- _Stored data_
========

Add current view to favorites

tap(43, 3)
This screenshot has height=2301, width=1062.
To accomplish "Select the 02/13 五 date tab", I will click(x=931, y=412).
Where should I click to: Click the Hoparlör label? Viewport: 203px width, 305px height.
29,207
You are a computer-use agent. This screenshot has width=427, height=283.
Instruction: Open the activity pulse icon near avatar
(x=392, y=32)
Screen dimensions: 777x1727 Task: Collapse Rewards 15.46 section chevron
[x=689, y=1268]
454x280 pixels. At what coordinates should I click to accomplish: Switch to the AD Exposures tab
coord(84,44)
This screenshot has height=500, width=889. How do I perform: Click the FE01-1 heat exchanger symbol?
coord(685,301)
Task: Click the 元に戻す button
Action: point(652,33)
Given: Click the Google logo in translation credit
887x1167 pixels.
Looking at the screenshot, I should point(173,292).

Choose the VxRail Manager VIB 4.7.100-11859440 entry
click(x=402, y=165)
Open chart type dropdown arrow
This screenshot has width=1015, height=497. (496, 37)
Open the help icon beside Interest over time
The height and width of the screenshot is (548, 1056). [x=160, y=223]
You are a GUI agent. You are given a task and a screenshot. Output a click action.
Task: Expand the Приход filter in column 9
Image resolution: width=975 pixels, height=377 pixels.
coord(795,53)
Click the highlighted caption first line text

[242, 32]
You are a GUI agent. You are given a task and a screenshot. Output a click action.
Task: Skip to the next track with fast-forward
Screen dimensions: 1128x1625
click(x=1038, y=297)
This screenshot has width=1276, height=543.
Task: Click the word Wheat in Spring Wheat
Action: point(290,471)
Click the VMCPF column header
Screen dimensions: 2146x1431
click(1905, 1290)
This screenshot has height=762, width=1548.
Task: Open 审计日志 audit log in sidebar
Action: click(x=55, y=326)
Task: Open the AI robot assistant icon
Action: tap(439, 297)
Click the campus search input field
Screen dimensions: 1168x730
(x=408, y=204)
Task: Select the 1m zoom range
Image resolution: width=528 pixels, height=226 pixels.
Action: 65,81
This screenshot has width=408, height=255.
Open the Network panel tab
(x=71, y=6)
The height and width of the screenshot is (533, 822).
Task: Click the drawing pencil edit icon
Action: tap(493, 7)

========

Rewrite the entries from the line containing "Task: Select the 1m zoom range" through the line containing "Action: 65,81", putting "time span" in place of "zoom range" and leaving everything else as it is.

- _Response to this task_
Task: Select the 1m time span
Image resolution: width=528 pixels, height=226 pixels.
Action: 65,81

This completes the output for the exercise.